Accordingly, while evaluating elderly patients presenting with mental symptoms, it is very important to evaluate the prescription(s) and inquire about use of over the counter medications and drugs of abuse. The independent diagnosis of depression or anxiety disorder must only be considered when the potential role of medications received by patients has been ruled out. While prescribing psychotropics among elderly, clinicians should first make sure that patient is not on any psychotropic medications from any other specialist. Further, clinicians should preferably use monotherapy. Various psychotropics to be used must be selected after considering the possible drug interactions with the existing medications in the patient's prescription. A good liaison must be established with the patient's other specialists to discuss starting of psychotropics and possibility of discontinuation of unnecessary medications.
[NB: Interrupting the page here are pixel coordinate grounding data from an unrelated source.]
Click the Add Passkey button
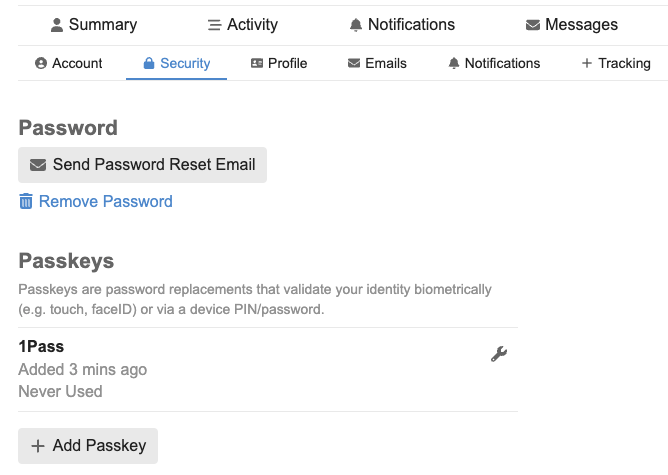Image resolution: width=668 pixels, height=475 pixels. [x=88, y=446]
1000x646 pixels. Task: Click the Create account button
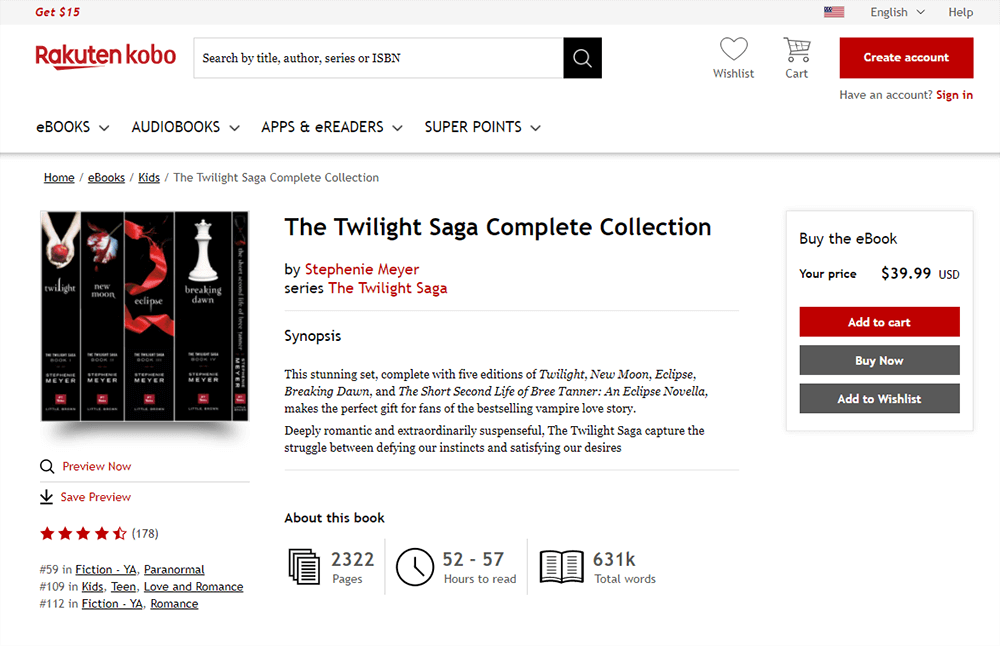[x=906, y=58]
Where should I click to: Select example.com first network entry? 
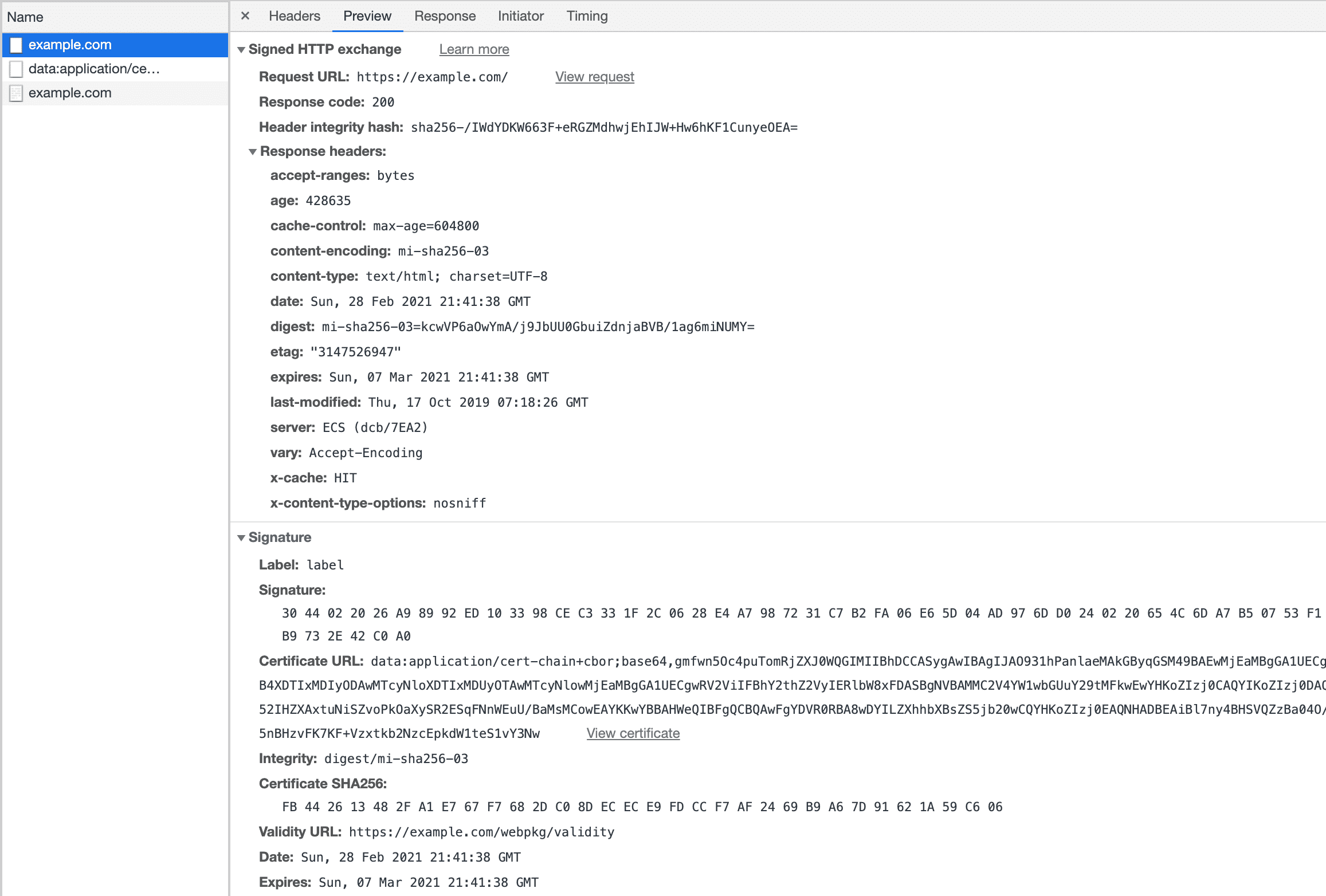click(x=70, y=44)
Medication regimens must be kept simple, and multiple dosing must be avoided. Patients and their caregivers must be educated about the available treatment, possible positive effects of the newer medication, potential adverse effects, drug-drug interactions, drug-disease interaction, and required monitoring must also be discussed. Before increasing the dose or adding a new medication, always evaluate the medication compliance of the patient. Needless to say, the paying capacity of the patient must be taken into account while prescribing. Whenever a new medication is added to the existing regiment, the frequency of follow-ups must be increased to monitor the patient more closely.[3] The general principle of prescription of “start low and go slow” must be followed. If the patient fails to respond to a medication after being used in adequate doses for adequate duration, discontinuation of medication should be considered. Hopefully, these strategies will help in minimizing inappropriate polypharmacy and causing harm to the elderly patients.
Considering the fact that there is a lack of data on polypharmacy from India, there is a need to carry out research in this area to enhance the knowledge of the prescribers and making them aware about the risks of polypharmacy. There is also a need of continuing medical education programs for clinicians to make them aware about adverse consequences of polypharmacy so that this can be avoided.